AI is a bunch of algorithms that make decisions about data. Those algorithms are just math and code. The math usually includes linear algebra, calculus and probility – stuff that a lot of people studied in college and then forgot. But the point is, it’s undergraduate-level math for the most part, not rocket science.
For a high-level understanding of AI and its function, we don’t even have to know which algorithms are involved. They just make predictions about something you care about. Below, we’re going to look at a machine learning example. (Go here for an understanding of the differences between the terms AI, machine learning and deep learning.)
For example, you might want to know who is entering your house. That’s the outcome you care about. Once we know that, we have strategic clarity about what you want to use AI for. That’s the first step.

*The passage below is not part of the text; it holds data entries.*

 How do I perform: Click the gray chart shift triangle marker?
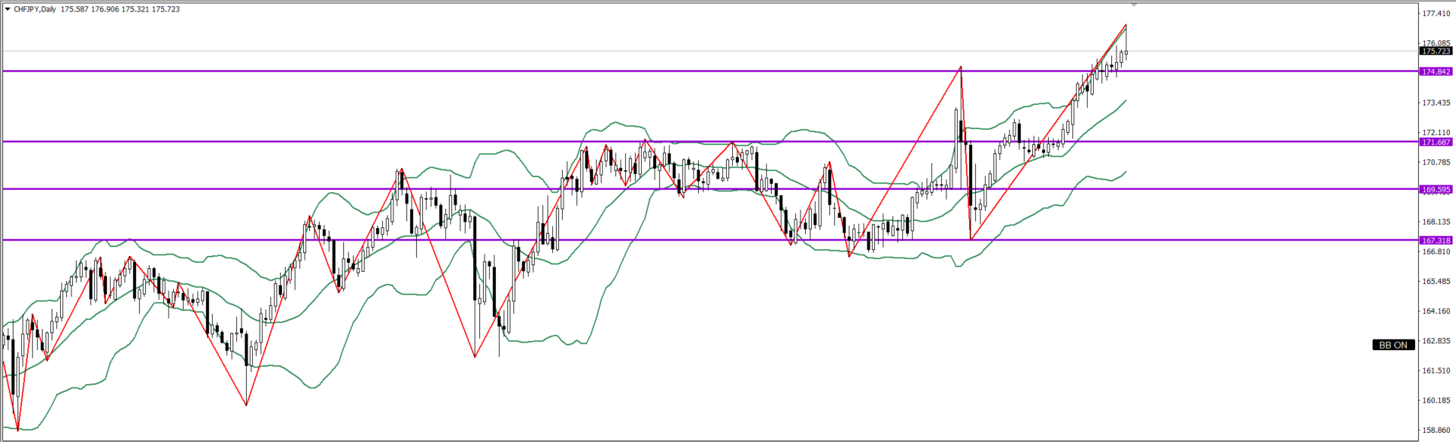tap(1134, 5)
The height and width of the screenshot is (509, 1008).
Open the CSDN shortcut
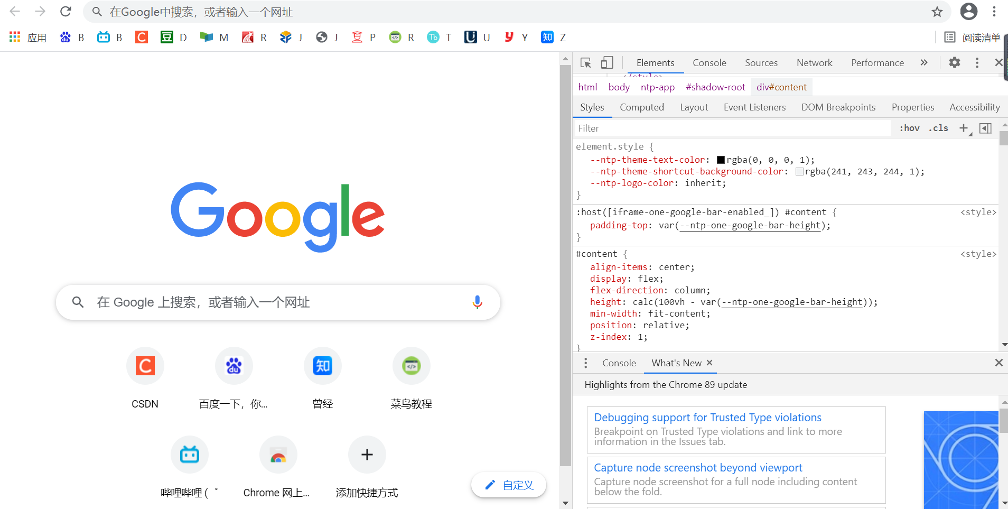click(x=145, y=366)
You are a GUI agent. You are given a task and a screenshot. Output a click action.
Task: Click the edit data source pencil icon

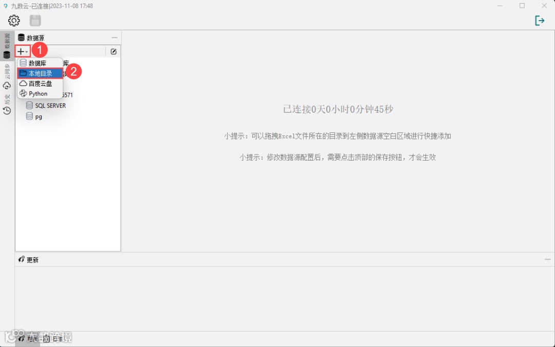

The second step is to find out whether you have data that correlates with what you want to predict. In this case, you might want images of people entering your house.
To gather that data, you install a camera at the door to take a picture of anyone on the stoop.
You want to predict the identity of the person at the door. The data that correlates with those predictions are the images taken by the camera. But there’s one more step.
Algorithms, especially machine-learning algorithms, learn correlations. That is, if you give them the outputs (names) and the inputs (pixels in the image), they will find the rules that correlate the pixels representing a certain face with a certain name. That will be able to say: “Those pixels look like Bob.”
But first, you need to teach the algorithm to make those predictions. You need to give the algorithm a labeled data set. The dataset are the images of all the people who come to your house. The labels are their names. So all the pictures would have a name attached to them – Bob, Rachel, Alice, Alfred, you name it – and the algorithm would look at the data and learn to predict the name that goes with each face.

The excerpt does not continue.